Data records
******

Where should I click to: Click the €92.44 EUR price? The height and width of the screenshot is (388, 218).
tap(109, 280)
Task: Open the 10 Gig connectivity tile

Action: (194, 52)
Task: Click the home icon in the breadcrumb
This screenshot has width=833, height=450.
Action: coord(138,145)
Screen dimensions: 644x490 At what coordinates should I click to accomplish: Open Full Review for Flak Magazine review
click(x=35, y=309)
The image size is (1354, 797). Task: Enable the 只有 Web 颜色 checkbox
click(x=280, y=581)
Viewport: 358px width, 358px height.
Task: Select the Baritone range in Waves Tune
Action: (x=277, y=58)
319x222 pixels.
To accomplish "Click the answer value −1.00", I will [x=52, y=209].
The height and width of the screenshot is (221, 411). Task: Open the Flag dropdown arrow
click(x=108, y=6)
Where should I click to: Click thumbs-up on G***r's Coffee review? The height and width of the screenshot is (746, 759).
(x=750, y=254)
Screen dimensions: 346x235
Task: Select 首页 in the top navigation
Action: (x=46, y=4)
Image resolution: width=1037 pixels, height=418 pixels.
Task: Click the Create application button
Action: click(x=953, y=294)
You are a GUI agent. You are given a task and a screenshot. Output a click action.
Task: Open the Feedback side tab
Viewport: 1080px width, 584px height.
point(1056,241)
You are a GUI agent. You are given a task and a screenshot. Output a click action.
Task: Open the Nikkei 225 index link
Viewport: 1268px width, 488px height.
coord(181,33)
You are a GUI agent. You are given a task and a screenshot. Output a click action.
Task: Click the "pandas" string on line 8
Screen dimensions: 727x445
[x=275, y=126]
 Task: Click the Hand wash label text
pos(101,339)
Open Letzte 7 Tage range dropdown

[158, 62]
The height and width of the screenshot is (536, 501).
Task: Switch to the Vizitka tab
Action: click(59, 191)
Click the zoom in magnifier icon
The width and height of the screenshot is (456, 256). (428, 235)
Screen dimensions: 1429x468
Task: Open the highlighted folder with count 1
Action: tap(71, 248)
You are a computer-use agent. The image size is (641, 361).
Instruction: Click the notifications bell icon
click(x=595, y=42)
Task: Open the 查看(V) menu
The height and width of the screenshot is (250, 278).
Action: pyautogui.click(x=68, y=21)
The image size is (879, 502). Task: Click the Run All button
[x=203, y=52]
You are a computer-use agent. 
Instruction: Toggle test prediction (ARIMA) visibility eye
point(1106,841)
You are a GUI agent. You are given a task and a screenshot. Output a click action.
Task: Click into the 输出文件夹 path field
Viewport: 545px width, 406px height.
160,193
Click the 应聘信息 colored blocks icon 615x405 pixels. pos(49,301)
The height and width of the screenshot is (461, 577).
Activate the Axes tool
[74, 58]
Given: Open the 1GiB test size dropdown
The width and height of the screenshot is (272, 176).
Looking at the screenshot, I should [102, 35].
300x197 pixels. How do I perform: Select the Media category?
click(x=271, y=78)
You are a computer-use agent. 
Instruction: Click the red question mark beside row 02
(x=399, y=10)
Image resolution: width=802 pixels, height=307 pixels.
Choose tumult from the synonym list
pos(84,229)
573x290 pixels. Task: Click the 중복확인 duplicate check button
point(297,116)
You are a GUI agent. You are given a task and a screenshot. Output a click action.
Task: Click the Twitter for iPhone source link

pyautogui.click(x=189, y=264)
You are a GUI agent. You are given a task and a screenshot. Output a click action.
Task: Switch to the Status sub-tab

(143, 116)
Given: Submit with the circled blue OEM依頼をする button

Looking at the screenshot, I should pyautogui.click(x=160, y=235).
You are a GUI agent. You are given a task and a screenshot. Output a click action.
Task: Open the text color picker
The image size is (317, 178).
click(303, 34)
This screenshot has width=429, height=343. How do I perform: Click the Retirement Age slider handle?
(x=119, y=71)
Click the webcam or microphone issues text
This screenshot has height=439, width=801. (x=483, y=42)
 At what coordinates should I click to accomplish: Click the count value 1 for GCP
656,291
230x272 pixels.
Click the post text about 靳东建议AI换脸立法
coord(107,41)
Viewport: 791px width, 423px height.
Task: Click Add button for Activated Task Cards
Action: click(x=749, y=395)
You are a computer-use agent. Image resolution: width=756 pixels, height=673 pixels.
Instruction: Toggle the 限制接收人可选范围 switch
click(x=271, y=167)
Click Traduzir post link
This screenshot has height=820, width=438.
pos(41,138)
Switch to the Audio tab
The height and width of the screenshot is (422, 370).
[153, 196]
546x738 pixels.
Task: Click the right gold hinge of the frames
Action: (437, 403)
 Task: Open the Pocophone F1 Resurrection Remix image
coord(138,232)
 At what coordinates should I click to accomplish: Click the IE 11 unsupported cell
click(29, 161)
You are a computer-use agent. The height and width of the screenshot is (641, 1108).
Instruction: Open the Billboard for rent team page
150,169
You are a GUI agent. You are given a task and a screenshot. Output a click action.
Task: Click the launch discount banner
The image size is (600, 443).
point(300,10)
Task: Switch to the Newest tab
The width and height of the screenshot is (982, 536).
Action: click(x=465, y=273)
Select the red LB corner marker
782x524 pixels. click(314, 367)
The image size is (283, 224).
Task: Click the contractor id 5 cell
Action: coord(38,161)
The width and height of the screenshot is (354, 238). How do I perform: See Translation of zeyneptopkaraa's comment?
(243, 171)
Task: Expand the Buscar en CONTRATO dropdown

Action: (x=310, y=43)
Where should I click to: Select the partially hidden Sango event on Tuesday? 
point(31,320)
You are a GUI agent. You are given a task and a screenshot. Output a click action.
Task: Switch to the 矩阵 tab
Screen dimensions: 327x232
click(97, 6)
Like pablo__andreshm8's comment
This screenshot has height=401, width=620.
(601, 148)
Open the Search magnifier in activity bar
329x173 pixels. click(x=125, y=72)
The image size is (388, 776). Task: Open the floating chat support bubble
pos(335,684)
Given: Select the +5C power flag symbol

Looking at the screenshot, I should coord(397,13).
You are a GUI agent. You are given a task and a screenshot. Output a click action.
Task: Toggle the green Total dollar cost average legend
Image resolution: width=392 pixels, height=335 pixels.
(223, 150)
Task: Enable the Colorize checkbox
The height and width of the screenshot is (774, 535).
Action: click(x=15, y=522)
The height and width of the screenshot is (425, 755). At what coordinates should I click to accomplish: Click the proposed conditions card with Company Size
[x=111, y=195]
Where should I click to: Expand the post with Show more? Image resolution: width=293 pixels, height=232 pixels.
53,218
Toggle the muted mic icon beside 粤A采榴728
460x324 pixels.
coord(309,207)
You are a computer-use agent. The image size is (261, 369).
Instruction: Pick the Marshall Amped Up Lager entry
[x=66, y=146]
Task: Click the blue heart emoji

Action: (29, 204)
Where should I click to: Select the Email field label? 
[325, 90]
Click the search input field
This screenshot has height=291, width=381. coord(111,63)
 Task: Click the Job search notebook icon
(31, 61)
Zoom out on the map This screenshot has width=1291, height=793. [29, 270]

******

YOUR OBJECTIVE
Recopy all the entries faithfully, leaving none out.

ANSWER TO THIS PROBLEM
Where should I click to: Click the €92.44 EUR price? The height and width of the screenshot is (388, 218).
tap(109, 280)
Task: Open the 10 Gig connectivity tile

Action: (194, 52)
Task: Click the home icon in the breadcrumb
This screenshot has width=833, height=450.
Action: coord(138,145)
Screen dimensions: 644x490 At what coordinates should I click to accomplish: Open Full Review for Flak Magazine review
click(x=35, y=309)
The image size is (1354, 797). Task: Enable the 只有 Web 颜色 checkbox
click(x=280, y=581)
Viewport: 358px width, 358px height.
Task: Select the Baritone range in Waves Tune
Action: (x=277, y=58)
319x222 pixels.
To accomplish "Click the answer value −1.00", I will [x=52, y=209].
The height and width of the screenshot is (221, 411). Task: Open the Flag dropdown arrow
click(x=108, y=6)
Where should I click to: Click thumbs-up on G***r's Coffee review? The height and width of the screenshot is (746, 759).
(x=750, y=254)
Screen dimensions: 346x235
Task: Select 首页 in the top navigation
Action: (x=46, y=4)
Image resolution: width=1037 pixels, height=418 pixels.
Task: Click the Create application button
Action: click(x=953, y=294)
You are a GUI agent. You are given a task and a screenshot. Output a click action.
Task: Open the Feedback side tab
Viewport: 1080px width, 584px height.
point(1056,241)
You are a GUI agent. You are given a task and a screenshot. Output a click action.
Task: Open the Nikkei 225 index link
Viewport: 1268px width, 488px height.
coord(181,33)
You are a GUI agent. You are given a task and a screenshot. Output a click action.
Task: Click the "pandas" string on line 8
Screen dimensions: 727x445
[x=275, y=126]
 Task: Click the Hand wash label text
pos(101,339)
Open Letzte 7 Tage range dropdown

[158, 62]
The height and width of the screenshot is (536, 501).
Task: Switch to the Vizitka tab
Action: click(59, 191)
Click the zoom in magnifier icon
The width and height of the screenshot is (456, 256). (428, 235)
Screen dimensions: 1429x468
Task: Open the highlighted folder with count 1
Action: tap(71, 248)
You are a computer-use agent. The image size is (641, 361).
Instruction: Click the notifications bell icon
click(x=595, y=42)
Task: Open the 查看(V) menu
The height and width of the screenshot is (250, 278).
Action: pyautogui.click(x=68, y=21)
The image size is (879, 502). Task: Click the Run All button
[x=203, y=52]
You are a computer-use agent. 
Instruction: Toggle test prediction (ARIMA) visibility eye
point(1106,841)
You are a GUI agent. You are given a task and a screenshot. Output a click action.
Task: Click into the 输出文件夹 path field
Viewport: 545px width, 406px height.
160,193
Click the 应聘信息 colored blocks icon 615x405 pixels. pos(49,301)
The height and width of the screenshot is (461, 577).
Activate the Axes tool
[74, 58]
Given: Open the 1GiB test size dropdown
The width and height of the screenshot is (272, 176).
Looking at the screenshot, I should [102, 35].
300x197 pixels. How do I perform: Select the Media category?
click(x=271, y=78)
You are a computer-use agent. 
Instruction: Click the red question mark beside row 02
(x=399, y=10)
Image resolution: width=802 pixels, height=307 pixels.
Choose tumult from the synonym list
pos(84,229)
573x290 pixels. Task: Click the 중복확인 duplicate check button
point(297,116)
You are a GUI agent. You are given a task and a screenshot. Output a click action.
Task: Click the Twitter for iPhone source link

pyautogui.click(x=189, y=264)
You are a GUI agent. You are given a task and a screenshot. Output a click action.
Task: Switch to the Status sub-tab

(143, 116)
Given: Submit with the circled blue OEM依頼をする button

Looking at the screenshot, I should pyautogui.click(x=160, y=235).
You are a GUI agent. You are given a task and a screenshot. Output a click action.
Task: Open the text color picker
The image size is (317, 178).
click(303, 34)
This screenshot has width=429, height=343. How do I perform: Click the Retirement Age slider handle?
(x=119, y=71)
Click the webcam or microphone issues text
This screenshot has height=439, width=801. (x=483, y=42)
 At what coordinates should I click to accomplish: Click the count value 1 for GCP
656,291
230x272 pixels.
Click the post text about 靳东建议AI换脸立法
coord(107,41)
Viewport: 791px width, 423px height.
Task: Click Add button for Activated Task Cards
Action: click(x=749, y=395)
You are a computer-use agent. Image resolution: width=756 pixels, height=673 pixels.
Instruction: Toggle the 限制接收人可选范围 switch
click(x=271, y=167)
Click Traduzir post link
This screenshot has height=820, width=438.
pos(41,138)
Switch to the Audio tab
The height and width of the screenshot is (422, 370).
[153, 196]
546x738 pixels.
Task: Click the right gold hinge of the frames
Action: (437, 403)
 Task: Open the Pocophone F1 Resurrection Remix image
coord(138,232)
 At what coordinates should I click to accomplish: Click the IE 11 unsupported cell
click(29, 161)
You are a computer-use agent. The height and width of the screenshot is (641, 1108).
Instruction: Open the Billboard for rent team page
150,169
You are a GUI agent. You are given a task and a screenshot. Output a click action.
Task: Click the launch discount banner
The image size is (600, 443).
point(300,10)
Task: Switch to the Newest tab
The width and height of the screenshot is (982, 536).
Action: click(x=465, y=273)
Select the red LB corner marker
782x524 pixels. click(314, 367)
The image size is (283, 224).
Task: Click the contractor id 5 cell
Action: coord(38,161)
The width and height of the screenshot is (354, 238). How do I perform: See Translation of zeyneptopkaraa's comment?
(243, 171)
Task: Expand the Buscar en CONTRATO dropdown

Action: (x=310, y=43)
Where should I click to: Select the partially hidden Sango event on Tuesday? 
point(31,320)
You are a GUI agent. You are given a task and a screenshot. Output a click action.
Task: Switch to the 矩阵 tab
Screen dimensions: 327x232
click(97, 6)
Like pablo__andreshm8's comment
This screenshot has height=401, width=620.
(601, 148)
Open the Search magnifier in activity bar
329x173 pixels. click(x=125, y=72)
The image size is (388, 776). Task: Open the floating chat support bubble
pos(335,684)
Given: Select the +5C power flag symbol

Looking at the screenshot, I should coord(397,13).
You are a GUI agent. You are given a task and a screenshot. Output a click action.
Task: Toggle the green Total dollar cost average legend
Image resolution: width=392 pixels, height=335 pixels.
(223, 150)
Task: Enable the Colorize checkbox
The height and width of the screenshot is (774, 535).
Action: click(x=15, y=522)
The height and width of the screenshot is (425, 755). At what coordinates should I click to accomplish: Click the proposed conditions card with Company Size
[x=111, y=195]
Where should I click to: Expand the post with Show more? Image resolution: width=293 pixels, height=232 pixels.
53,218
Toggle the muted mic icon beside 粤A采榴728
460x324 pixels.
coord(309,207)
You are a computer-use agent. The image size is (261, 369).
Instruction: Pick the Marshall Amped Up Lager entry
[x=66, y=146]
Task: Click the blue heart emoji

Action: (29, 204)
Where should I click to: Select the Email field label? 
[325, 90]
Click the search input field
This screenshot has height=291, width=381. coord(111,63)
 Task: Click the Job search notebook icon
(31, 61)
Zoom out on the map This screenshot has width=1291, height=793. [29, 270]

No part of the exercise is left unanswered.